▶ [TO DO] In the prize giving blog post, in which school year did the writer begin at Hunterhouse College?

▶ [SOURCE EXTRACT]
* * *

Sunday, 19 October 2014

Prize Giving

I was invited on two occasions as Guest of Honour by my Principle from my old grammar school, Hunterhouse College, to give a motivational speech to the girls on their Junior and Senior Prize Giving, along with their parents/guardian, teachers and the Board of Governors. My speech was about my journey, fundraising and not giving up on your goals.

My Mum recorded my speech from the Junior Prize Giving and I thought it would be nice to share with you on my blog.

Danielle X

"I would like to thank Mr. Gibson, for inviting me to your Junior Prize Giving this afternoon. It was a great surprise and honour to be asked to speak at this special event.  I have given speeches on different occasions before, but I have to say that I feel very privileged to be given this opportunity to share my experience of school life with you all today, so here it goes.

Good afternoon Mr. Gibson, board of governors, teachers, students, parents and guardians, my name is Danielle McGriskin, and I was a pupil at Hunterhouse College, only one year ago, so I remember it very well.

It wasn't a straight forward transfer from Primary School to Hunter House College the school of my choice.  I didn't receive the 11+ grade to be accepted, and as you can imagine this was a huge disappointment.  So I began secondary school believing that if I worked hard and revised really well for the entrance exam, I could re-apply to Hunterhouse for year 9.  For me Hunterhouse wasn't just about the great academic achievements, it wasn't the school that any of my primary school friends had chosen, but I knew when I visited the school on open day that it was about the opportunities, support and the friends that I would make. I wasn't a follower and decided to go with my own gut feeling, so I was delighted when I got accepted and began Hunterhouse College in year nine.

* * *

▶ [MATERIAL SUPPLIED]
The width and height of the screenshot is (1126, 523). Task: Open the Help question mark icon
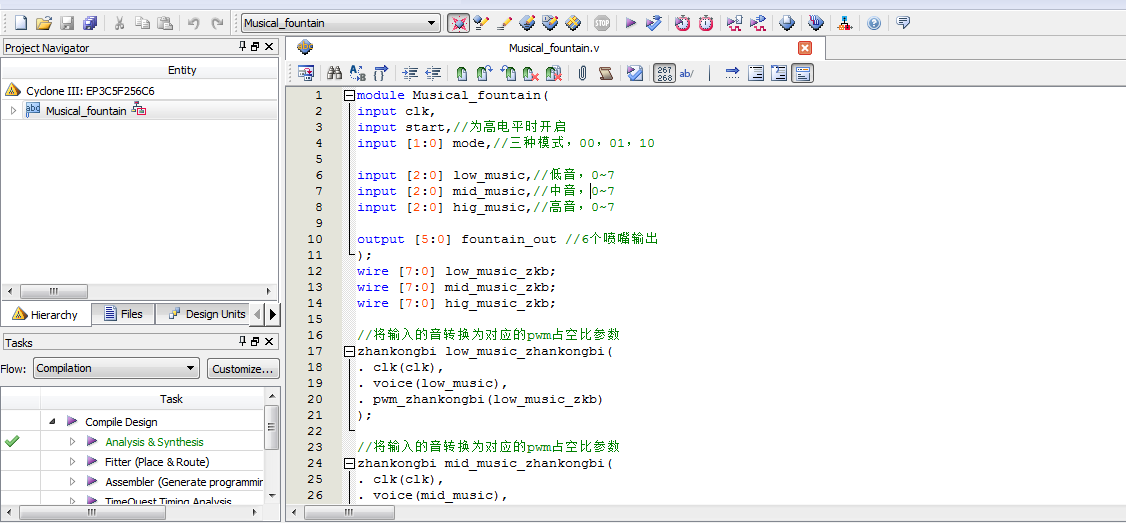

* * *

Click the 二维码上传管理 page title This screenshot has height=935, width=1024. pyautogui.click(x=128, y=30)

* * *

▶ [RESPONSE FOR THIS EXERCISE] Year nine.